17 中田なつみ
私にとっての絵というものは、自分が生きていくことに必要不可欠なものでした。目の前あるもの、自分の中にあるものを紙の上に表現することが、幼少の頃より私の一番の楽しみでした。そして、何度も紙に向かううちに、たとえほんの少しずつでも上達していって、それを褒めてもらえるのが幼心にも嬉しくて仕方がありませんでした。しかし、ある時から私は幼い頃の様に純粋な気持ちで楽しんで絵を描くことが出来なくなってしまいました。何故かと言うと、自分の絵に、周囲からかけられる賛辞に見合う程の美しさが在るはずも無い事実を自ら悟ったためです。いつしか舞い上がっていた私は、そのことを悟った時、一気に地に落とされた様な気がしました。激しい羞恥の念に駆られ、同時にある混沌とした思いが込み上げてきました。『何故、誰も“本当のこと”を言ってくれないのか』私の心は、次第に絵から離れていきました。そんな時、私が出会ったのが小牧先生と翼工房でした。
先生は、私が出会った人々の中で唯一、“本当のこと”を語って下さる方でした。本当は誰だって心の何処かで気づいているはずなのに、それでも目をそらしている“本当のこと”先生はそれらをありのまま私たちに訴えかけて下さいました。私はその言葉の一つ一つを受け取る度に自己を反省し、時に勇気づけられながら日々キャンバスに向かい自画像と格闘し続けました。
生まれて初めて描く自画像は、絵から逃げていた私にとって非常に手ごわく、越えられない壁の様な存在でした。授業の度に自画像という名の壁と対峙し、かつての絶望をまざまざと見せつけられました。何かが見えたように感じて、絵筆やナイフを一心不乱に動かしても何時まで経っても同じ場所から先に進めずにいる自分に気づいて、いらだちを覚えることもありました。

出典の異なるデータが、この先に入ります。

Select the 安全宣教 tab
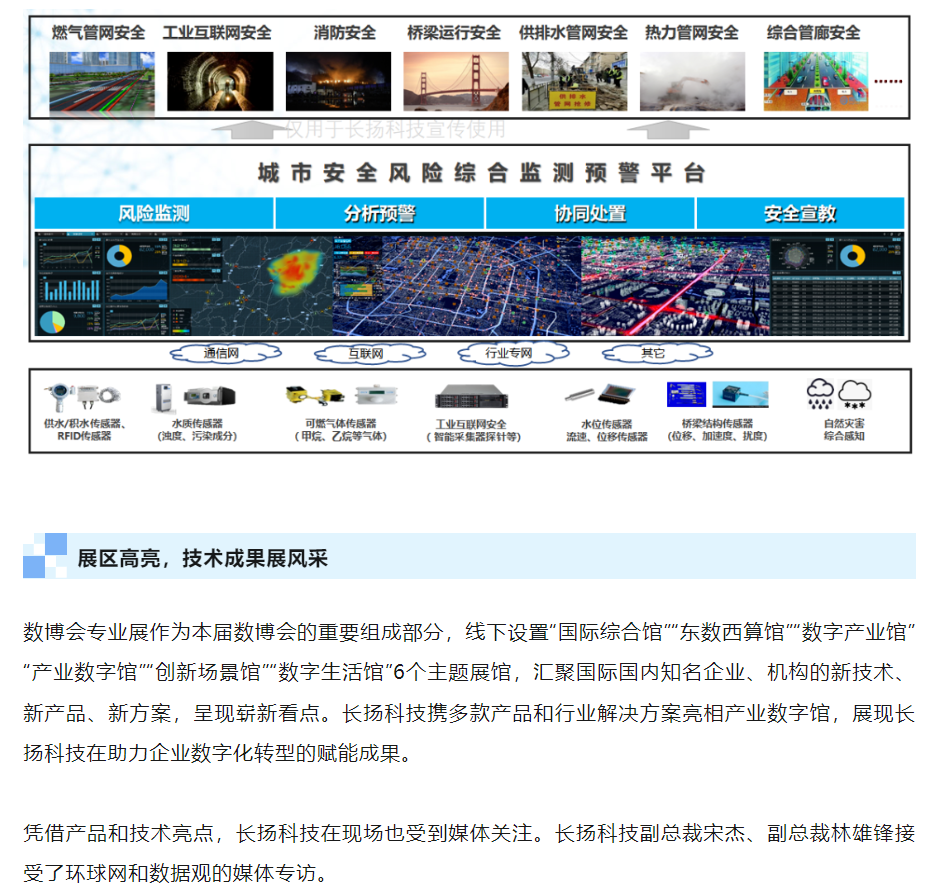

自画像という高い壁と向き合い続けることに苦しみ、幾度となく途中で投げ出しそうになりながらも、それでも乗り越えることが出来たのは、ひとえに先生の存在があったからです。やっとの思いで描き上げた自画像は、決して満足のいく出来ではありませんが、逃げていた私にもう一度絵と向き合う機会を与えて下さった先生に心から感謝しています。これこそが、私にとっての『今しか出来ない事』だったのだと感じています。長い時間をかけて、やっとの思いで乗り越えた壁の向こうに広がる人生は、まだ霞がかっていて先が見えませんが、先生のお言葉を支えに、再び絵と共に一歩ずつ歩んで生きたいです。